Collected data entries:
----------------

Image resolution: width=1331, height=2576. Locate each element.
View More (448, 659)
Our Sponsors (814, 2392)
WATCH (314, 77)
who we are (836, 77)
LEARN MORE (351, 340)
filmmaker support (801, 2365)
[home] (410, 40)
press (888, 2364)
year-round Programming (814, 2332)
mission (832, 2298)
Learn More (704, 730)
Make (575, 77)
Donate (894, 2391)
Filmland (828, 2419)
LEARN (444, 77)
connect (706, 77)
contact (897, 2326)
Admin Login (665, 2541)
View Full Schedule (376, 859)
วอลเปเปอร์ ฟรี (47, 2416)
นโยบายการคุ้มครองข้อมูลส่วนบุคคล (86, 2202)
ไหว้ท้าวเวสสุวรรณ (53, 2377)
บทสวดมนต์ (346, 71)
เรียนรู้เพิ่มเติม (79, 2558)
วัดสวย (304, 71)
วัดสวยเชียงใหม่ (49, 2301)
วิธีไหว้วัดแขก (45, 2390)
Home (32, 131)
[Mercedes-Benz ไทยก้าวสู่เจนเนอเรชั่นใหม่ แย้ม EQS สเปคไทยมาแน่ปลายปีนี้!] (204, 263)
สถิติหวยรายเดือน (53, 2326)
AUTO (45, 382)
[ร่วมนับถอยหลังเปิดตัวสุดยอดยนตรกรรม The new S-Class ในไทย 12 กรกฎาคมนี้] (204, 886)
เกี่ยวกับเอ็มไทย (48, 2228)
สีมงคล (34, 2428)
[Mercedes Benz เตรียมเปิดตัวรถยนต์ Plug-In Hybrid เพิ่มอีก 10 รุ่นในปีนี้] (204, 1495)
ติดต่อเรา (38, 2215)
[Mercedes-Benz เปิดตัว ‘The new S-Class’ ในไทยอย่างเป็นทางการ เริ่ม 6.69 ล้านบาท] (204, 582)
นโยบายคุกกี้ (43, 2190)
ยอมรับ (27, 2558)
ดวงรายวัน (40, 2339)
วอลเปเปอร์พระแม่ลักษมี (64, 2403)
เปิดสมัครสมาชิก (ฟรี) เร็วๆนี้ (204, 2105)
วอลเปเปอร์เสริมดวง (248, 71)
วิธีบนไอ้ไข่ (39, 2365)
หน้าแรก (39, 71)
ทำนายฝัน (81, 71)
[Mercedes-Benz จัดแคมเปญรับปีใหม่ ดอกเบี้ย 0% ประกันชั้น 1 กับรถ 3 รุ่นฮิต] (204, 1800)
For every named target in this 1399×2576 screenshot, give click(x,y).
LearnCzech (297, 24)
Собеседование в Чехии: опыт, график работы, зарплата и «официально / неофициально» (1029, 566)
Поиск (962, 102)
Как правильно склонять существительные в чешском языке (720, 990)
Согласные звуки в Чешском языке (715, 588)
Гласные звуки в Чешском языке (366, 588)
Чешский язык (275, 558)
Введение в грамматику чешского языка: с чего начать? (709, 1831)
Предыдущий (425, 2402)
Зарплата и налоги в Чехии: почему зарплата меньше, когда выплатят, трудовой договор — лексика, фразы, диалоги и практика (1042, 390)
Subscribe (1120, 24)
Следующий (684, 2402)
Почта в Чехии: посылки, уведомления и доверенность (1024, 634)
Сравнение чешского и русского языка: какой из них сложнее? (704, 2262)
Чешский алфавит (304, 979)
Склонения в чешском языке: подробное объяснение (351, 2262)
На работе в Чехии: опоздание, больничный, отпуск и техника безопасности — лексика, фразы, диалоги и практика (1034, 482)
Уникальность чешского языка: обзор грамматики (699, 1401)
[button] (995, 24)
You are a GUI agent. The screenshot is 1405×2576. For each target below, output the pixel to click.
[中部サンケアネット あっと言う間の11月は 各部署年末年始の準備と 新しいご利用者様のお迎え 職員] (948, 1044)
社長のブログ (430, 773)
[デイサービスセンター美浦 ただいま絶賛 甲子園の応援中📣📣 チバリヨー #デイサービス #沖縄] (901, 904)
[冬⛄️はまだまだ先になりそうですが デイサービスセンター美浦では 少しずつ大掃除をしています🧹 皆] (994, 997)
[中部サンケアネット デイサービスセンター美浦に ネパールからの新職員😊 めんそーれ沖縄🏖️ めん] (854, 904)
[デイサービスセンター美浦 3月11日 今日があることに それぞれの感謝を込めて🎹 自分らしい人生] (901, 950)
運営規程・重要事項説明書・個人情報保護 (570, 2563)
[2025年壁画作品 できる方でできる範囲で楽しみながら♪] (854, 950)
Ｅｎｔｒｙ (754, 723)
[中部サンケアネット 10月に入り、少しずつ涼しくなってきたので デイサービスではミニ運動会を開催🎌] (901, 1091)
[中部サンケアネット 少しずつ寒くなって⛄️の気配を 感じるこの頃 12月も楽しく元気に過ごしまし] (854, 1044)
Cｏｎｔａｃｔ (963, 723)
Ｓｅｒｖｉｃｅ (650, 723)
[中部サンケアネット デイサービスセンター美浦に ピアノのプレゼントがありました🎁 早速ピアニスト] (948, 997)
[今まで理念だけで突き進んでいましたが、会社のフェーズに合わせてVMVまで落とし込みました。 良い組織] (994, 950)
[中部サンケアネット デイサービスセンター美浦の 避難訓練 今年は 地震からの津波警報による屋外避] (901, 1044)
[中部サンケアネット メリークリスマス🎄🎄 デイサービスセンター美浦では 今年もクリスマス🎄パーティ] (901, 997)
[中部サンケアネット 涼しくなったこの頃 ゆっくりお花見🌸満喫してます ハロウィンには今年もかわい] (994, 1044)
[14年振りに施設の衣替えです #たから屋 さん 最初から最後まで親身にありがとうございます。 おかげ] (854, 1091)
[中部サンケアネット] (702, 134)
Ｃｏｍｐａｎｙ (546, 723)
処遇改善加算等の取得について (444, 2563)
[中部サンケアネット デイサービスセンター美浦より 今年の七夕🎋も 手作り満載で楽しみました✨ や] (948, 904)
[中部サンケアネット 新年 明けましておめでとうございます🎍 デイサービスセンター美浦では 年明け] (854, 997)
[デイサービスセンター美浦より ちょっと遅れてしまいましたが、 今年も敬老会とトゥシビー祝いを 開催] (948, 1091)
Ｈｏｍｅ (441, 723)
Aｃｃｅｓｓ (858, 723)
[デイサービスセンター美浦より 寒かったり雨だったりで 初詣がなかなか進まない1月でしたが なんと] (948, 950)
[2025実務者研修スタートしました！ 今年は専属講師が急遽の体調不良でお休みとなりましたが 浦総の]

----------------

◆ What this task involves ◆
From the line holding "[デイサービスセンター美浦より 寒かったり雨だったりで 初詣がなかなか進まない1月でしたが" down to the final line above, quote every line exactly and only those lines.

◆ Your solution ◆
[デイサービスセンター美浦より 寒かったり雨だったりで 初詣がなかなか進まない1月でしたが なんと] (948, 950)
[2025実務者研修スタートしました！ 今年は専属講師が急遽の体調不良でお休みとなりましたが 浦総の]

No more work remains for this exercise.